Выбрать главу

Набегают волны, заливают следы на песке, звучат тихие голоса:

— Ну что ты за мной все ходишь, комиссар?

Следы, следы.

— Наверно, вы очень образованный?

— Это почему?

— Больно жалостливы.

— Жестокость рождает жестокость, а надо остаться человеком.

— А я — человек?

Облизнула волна уткнувшийся дулом в песок ржавый пулемет. Загрохотал… Смолк. Тянутся следы…

— Интересно, какие ты любишь книги, Глаша?

— Рассказ про лошадь «Холстомер». А еще стихи… про черную шаль… Вот скажите мне — для чего жизнь?

— Чтобы сделать ее лучше.

— Я верю.

Пузырится вода в следах. Торчит из песка простреленная боевая труба. Просигналила труба. И опять тишина и следы.

Снова из моря выходит лоснящаяся от воды и света лошадь — образ природы, иносказание нагой женщины.

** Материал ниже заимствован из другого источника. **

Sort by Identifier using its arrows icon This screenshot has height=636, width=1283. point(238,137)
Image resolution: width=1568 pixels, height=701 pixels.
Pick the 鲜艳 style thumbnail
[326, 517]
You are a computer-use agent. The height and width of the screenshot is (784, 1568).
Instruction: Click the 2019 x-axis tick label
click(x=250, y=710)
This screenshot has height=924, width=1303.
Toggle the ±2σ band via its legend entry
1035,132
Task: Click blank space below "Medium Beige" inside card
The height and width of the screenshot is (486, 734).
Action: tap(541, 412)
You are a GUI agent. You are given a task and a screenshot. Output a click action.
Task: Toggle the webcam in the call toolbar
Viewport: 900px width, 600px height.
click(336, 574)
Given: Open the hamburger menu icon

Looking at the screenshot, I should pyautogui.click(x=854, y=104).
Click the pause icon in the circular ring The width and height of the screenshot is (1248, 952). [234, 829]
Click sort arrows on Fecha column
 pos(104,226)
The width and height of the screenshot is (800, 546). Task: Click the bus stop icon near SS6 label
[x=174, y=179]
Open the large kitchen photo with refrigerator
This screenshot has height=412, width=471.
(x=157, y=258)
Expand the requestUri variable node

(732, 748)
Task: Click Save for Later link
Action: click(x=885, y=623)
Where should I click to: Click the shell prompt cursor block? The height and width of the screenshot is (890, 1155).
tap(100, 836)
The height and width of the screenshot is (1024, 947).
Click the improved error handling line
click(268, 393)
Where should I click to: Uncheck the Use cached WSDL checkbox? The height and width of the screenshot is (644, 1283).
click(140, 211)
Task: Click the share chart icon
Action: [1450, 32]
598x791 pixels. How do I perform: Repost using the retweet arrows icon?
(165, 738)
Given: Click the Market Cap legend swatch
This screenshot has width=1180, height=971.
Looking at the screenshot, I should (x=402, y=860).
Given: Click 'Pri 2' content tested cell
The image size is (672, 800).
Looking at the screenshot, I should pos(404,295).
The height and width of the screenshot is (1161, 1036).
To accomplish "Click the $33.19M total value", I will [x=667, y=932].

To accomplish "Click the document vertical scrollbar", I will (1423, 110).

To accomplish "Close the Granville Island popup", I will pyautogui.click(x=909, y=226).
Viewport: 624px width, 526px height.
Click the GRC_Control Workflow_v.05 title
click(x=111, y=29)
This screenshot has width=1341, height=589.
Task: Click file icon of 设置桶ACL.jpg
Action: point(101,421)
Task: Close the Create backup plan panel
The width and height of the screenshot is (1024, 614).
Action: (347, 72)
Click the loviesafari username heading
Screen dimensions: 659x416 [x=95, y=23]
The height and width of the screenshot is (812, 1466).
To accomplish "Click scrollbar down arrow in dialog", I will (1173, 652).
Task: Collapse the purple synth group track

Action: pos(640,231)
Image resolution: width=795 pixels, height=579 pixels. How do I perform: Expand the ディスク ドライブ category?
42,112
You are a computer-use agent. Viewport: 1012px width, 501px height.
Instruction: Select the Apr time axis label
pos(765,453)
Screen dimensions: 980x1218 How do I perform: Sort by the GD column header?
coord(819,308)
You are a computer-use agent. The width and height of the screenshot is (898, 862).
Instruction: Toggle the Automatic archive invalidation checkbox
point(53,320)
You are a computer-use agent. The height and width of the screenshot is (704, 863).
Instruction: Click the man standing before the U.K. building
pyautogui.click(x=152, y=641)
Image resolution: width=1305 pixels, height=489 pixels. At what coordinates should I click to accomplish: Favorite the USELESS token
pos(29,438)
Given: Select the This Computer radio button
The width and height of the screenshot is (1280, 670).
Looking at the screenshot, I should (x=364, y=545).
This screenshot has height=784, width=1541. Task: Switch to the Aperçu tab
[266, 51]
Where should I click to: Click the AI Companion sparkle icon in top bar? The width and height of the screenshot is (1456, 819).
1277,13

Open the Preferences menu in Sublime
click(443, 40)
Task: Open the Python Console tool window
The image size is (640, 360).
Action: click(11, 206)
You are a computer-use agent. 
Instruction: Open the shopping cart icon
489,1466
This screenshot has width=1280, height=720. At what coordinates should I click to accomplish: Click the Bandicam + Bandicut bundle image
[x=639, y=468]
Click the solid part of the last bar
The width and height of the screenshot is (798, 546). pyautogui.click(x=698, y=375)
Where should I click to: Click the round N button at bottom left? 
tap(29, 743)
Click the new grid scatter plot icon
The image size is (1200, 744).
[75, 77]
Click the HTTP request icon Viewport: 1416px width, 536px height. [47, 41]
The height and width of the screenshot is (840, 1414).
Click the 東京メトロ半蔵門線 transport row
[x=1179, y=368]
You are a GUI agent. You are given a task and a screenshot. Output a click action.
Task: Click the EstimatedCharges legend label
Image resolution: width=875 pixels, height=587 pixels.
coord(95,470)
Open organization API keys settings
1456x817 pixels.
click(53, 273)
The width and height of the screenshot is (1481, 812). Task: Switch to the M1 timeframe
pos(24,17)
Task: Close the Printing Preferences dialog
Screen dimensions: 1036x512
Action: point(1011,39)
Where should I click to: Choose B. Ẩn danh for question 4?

И сразу — лежат на песке рядом Безлыков и Глаша, а между ними ее винтовка, ее судьба, ее жизнь. Рука комиссара сжала пальцы девушки, вцепившиеся в затвор. Камера медленно поднимается ввысь, и скоро тела на песке становятся едва различимыми, и звучит чужой голос из другой уже, следующей сцены:

— А дальше?.. что же дальше?

— Я все равно ненавижу Афродиту! — смеется актриса, лаская лошадь. — Но сцена мне нравится.

— Слава богу, говорю я. — И уж если мы заговорили о монтаже и вспомнили Толстого, расскажу вам, как сама жизнь иной раз бывает поразительно монтажна. После ссоры с Толстым и семнадцати лет отчуждения в Ясной Поляне снова появился Тургенев. Он сед, ему шестьдесят. Лев Николаевич младше его на десять лет. Духовные несогласия между ними остались, но оба желают примирения. Однажды дочь Толстого Татьяна застает такую сцену: на длинной доске, перекинутой через бревно, качаются Иван Сергеевич и Лев Николаевич — то один взлетает вверх, то другой. Из-за подагры Тургенев в огромных башмаках с очень широкими носками. Он подскакивает в них при взлете, и белые кудри гостя встряхиваются. Сергей Львович, сын Толстого, вспоминает, как в последний свой приезд Тургенев поддался бесшабашному веселью и пригласил на танец Машу Кузьминскую, двенадцатилетнюю девочку, и протанцевал с нею канкан с приседаниями. Все хохотали. В этот день Толстой отметил в своем дневнике: «Тургенев — канкан. Грустно». По-моему, сцепление замечательное. Кстати, слово «сцепление» толстовское, он часто его употреблял. Вот это и есть монтаж-анализ ситуации через связи кусков.

Так я беседую с синеглазой Глашей-Хитяевой на ветру, среди развалин древнего Херсонеса. Возле нас бродит Юра Марухин, глядя через глазок «конваса» на обломки колонн и лошадь, и мы оба еще не знаем своего будущего — не знаем, что снимем вместе два «африканских» фильма — «Черное солнце» и «Хронику ночи», и они станут частью нашей жизни, а разговор с Хитяевой о гномоне отзовется в моей киноповести «Часы» и эссеистическом сценарии «Семь ступней после полудня», по которому режиссер Сахаров, мой тезка, поставит маленькую картину «Размышление».

— Алексей Владимирович, — берет меня под руку актриса, — а в двух словах вы можете сформулировать драму моей Глаши?

— Ее стихией была битва в шинелях во имя приближения лучшей жизни. Ее убила битва во фраках.

…Над страной, скинувшей с усталых плеч тяжесть изнурительной войны и блокады, шумело новое, непонятное для многих время.

В двадцать втором году, десятилетним мальчишкой, я видел на Ильинке черную биржу. Она крутилась под снегом. «Даешь Сухаревку!» — орали спекулянты. На здании ГУМа висело полотнище: «Привет красным купцам!» Котелки, шляпы, треухи, стопки золотых в обожженных морозом ладонях.

Биржа жует пирожки с горохом, торгует акциями царского времени, валютой, на жаровнях дымно трещит конская колбаса, румянятся пончики с повидлом. Валит снег.